- _THE PROBLEM_: Each line of data below must be printed exactly as written, with any pictures removed.

- _DATA_:
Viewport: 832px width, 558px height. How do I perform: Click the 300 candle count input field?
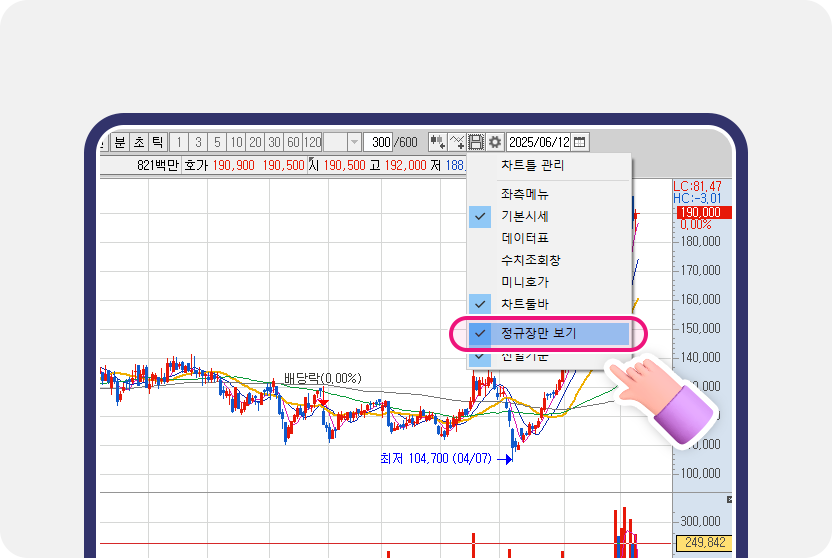click(378, 142)
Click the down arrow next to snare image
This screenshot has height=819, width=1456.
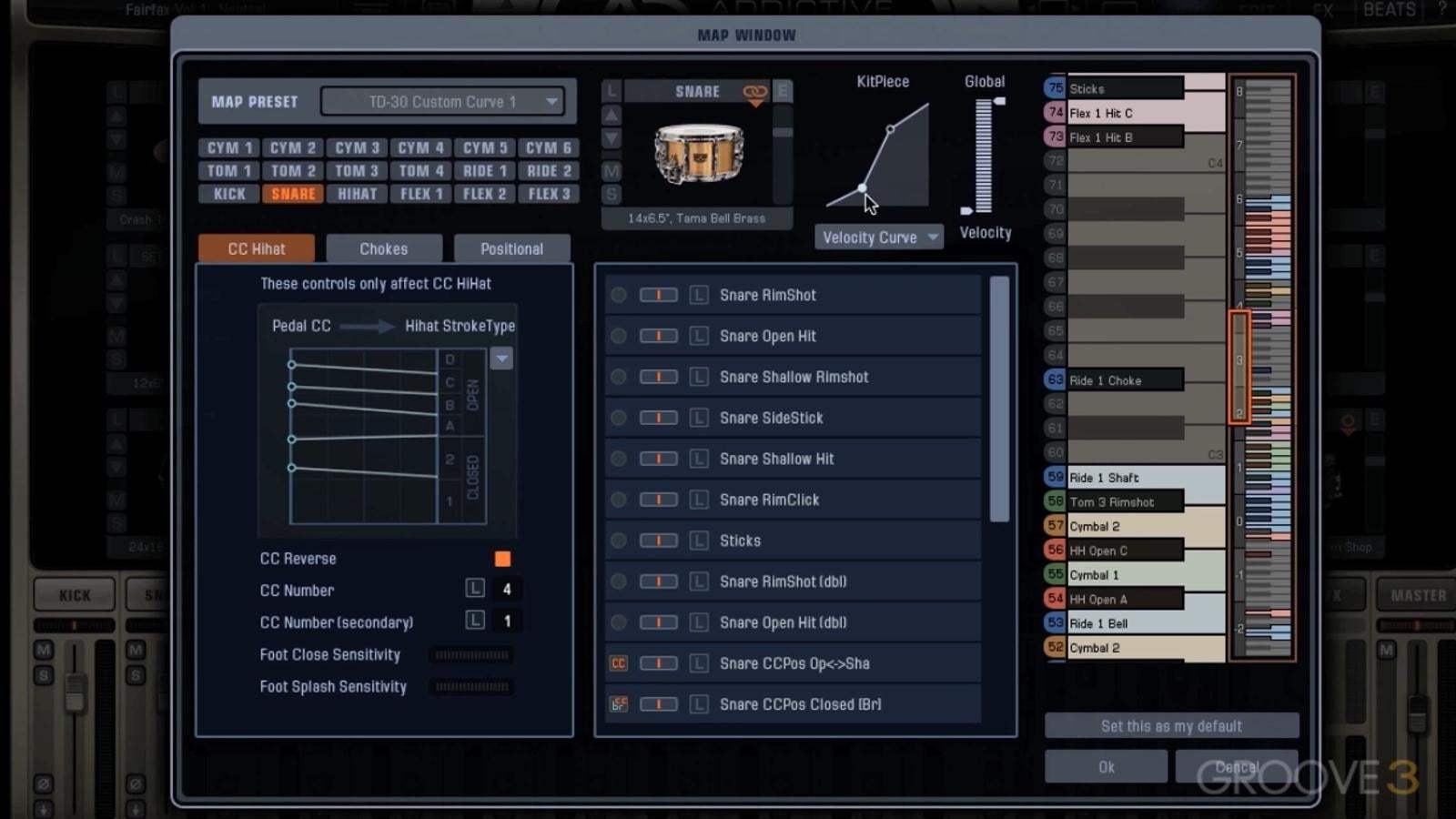pyautogui.click(x=612, y=138)
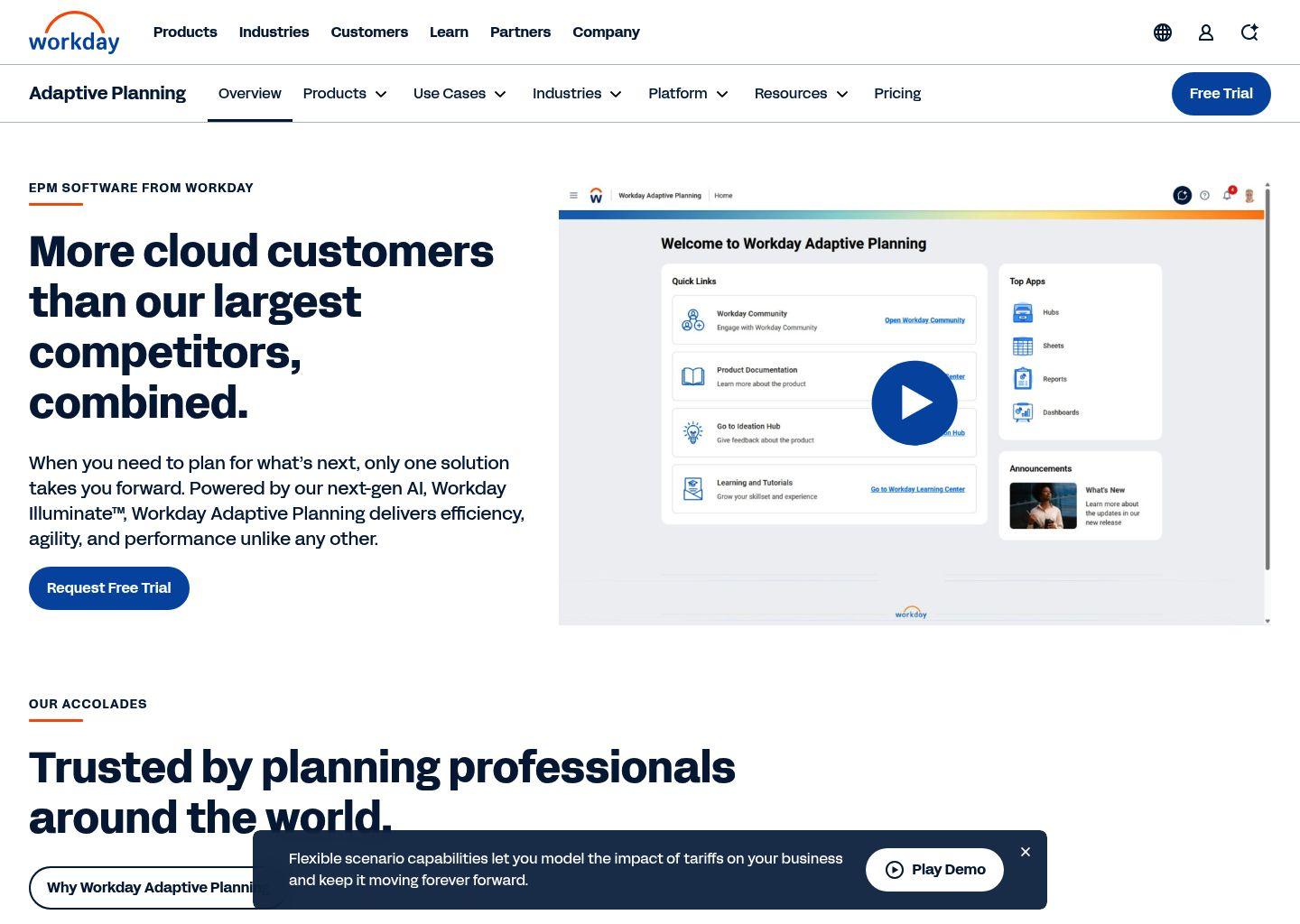Play the Adaptive Planning video
1300x924 pixels.
point(915,402)
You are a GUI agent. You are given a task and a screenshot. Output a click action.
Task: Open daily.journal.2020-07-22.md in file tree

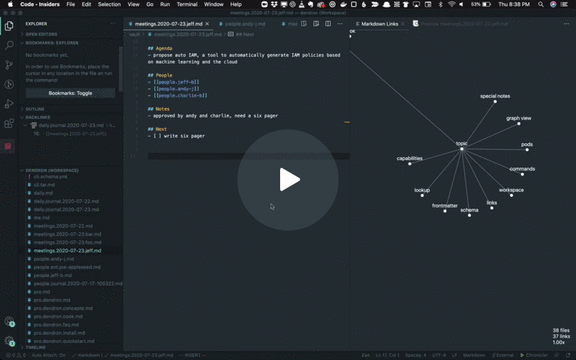pyautogui.click(x=66, y=201)
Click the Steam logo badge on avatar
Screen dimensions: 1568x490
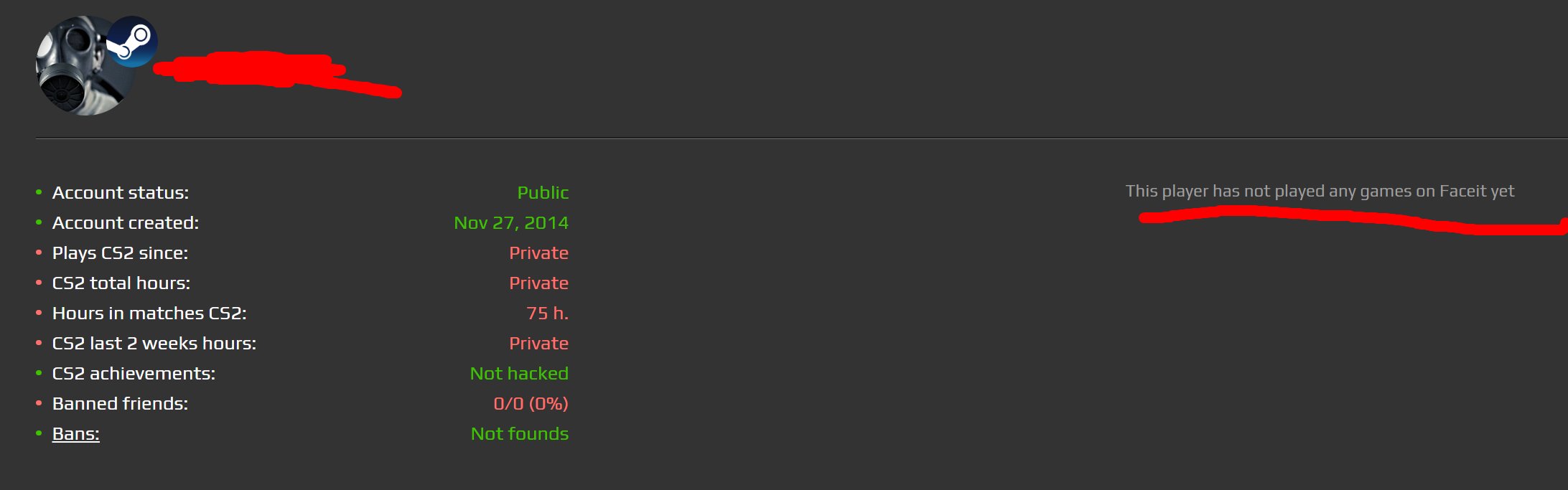pyautogui.click(x=131, y=42)
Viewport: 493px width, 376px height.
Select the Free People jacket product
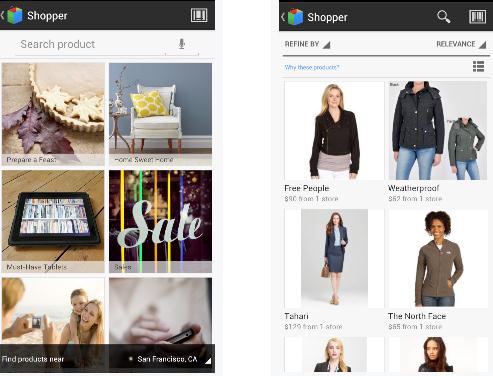pyautogui.click(x=334, y=141)
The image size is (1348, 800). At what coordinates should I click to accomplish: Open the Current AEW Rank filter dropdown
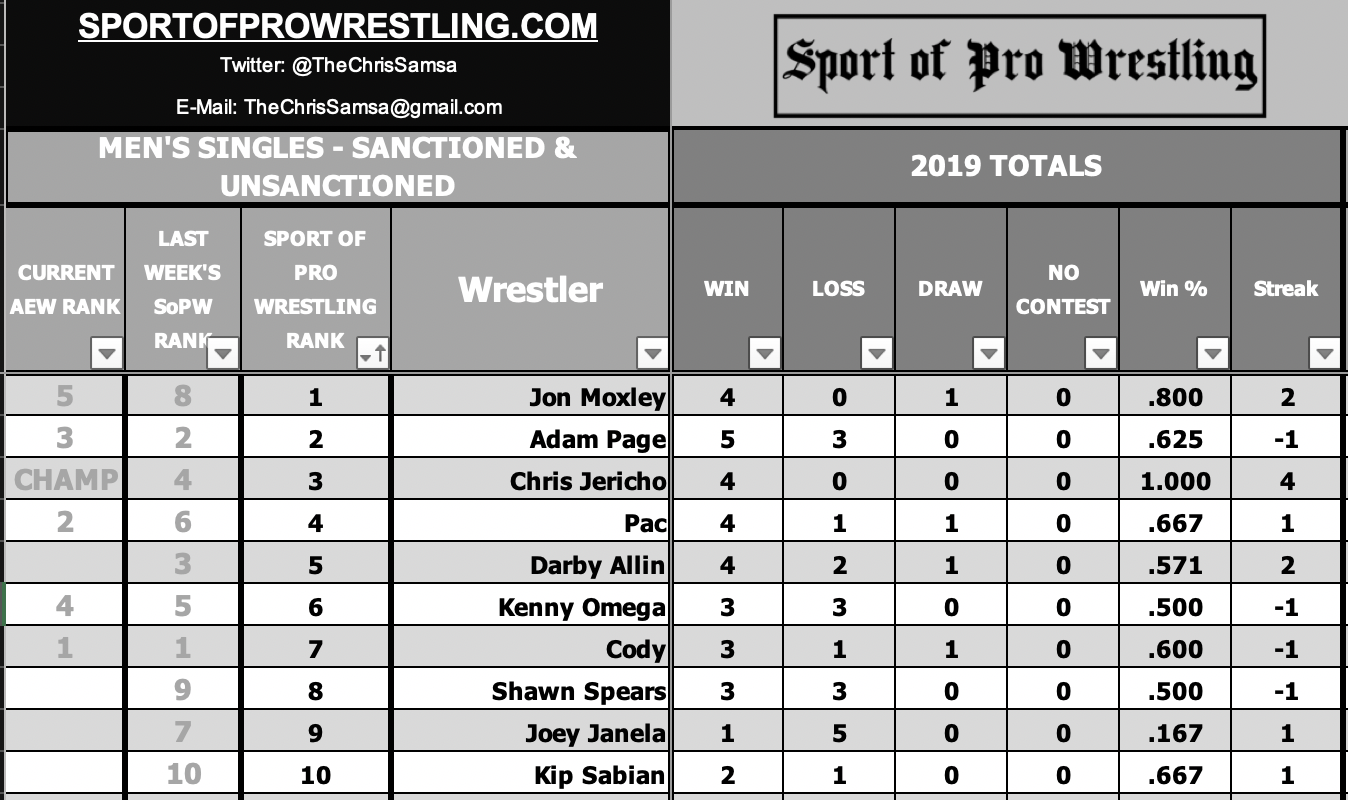[107, 353]
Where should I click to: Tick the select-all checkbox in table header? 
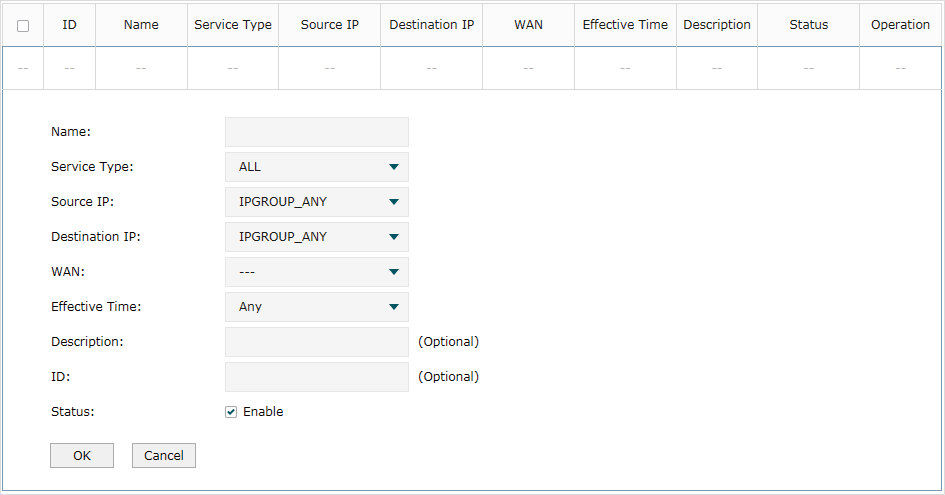23,26
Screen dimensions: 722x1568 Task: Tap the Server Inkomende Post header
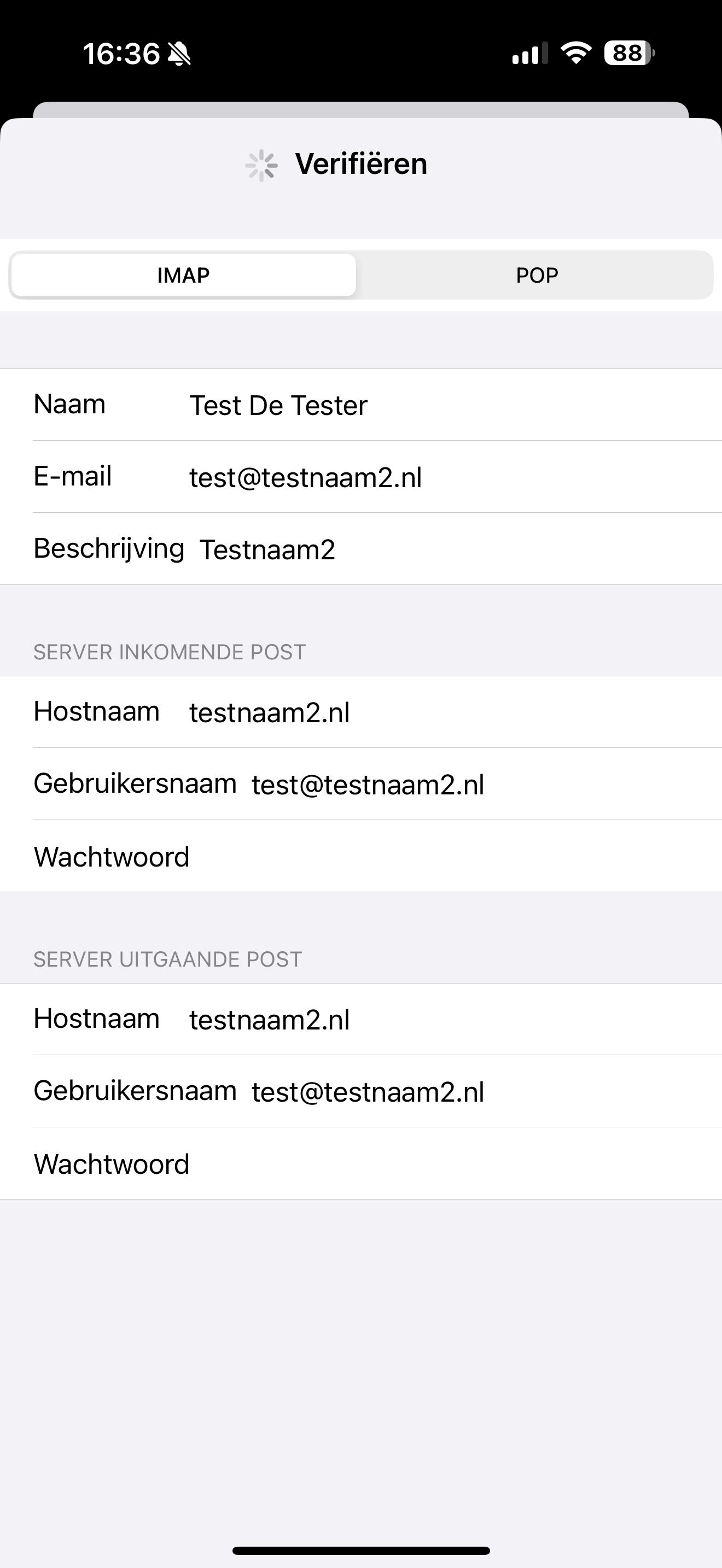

- _TASK OUTPUT_:
Viewport: 832px width, 558px height. How do I perform: Click the 300 candle count input field?
click(378, 142)
Click the down arrow next to snare image
This screenshot has height=819, width=1456.
pyautogui.click(x=612, y=138)
Play the Adaptive Planning video
1300x924 pixels.
point(915,402)
You are a GUI agent. You are given a task and a screenshot. Output a click action.
Task: Open daily.journal.2020-07-22.md in file tree

pyautogui.click(x=66, y=201)
Click the Steam logo badge on avatar
Screen dimensions: 1568x490
pyautogui.click(x=131, y=42)
Viewport: 493px width, 376px height.
Select the Free People jacket product
pyautogui.click(x=334, y=141)
The image size is (1348, 800). At what coordinates should I click to accomplish: Open the Current AEW Rank filter dropdown
[107, 353]
Where should I click to: Tick the select-all checkbox in table header? 
23,26
Screen dimensions: 722x1568 Task: Tap the Server Inkomende Post header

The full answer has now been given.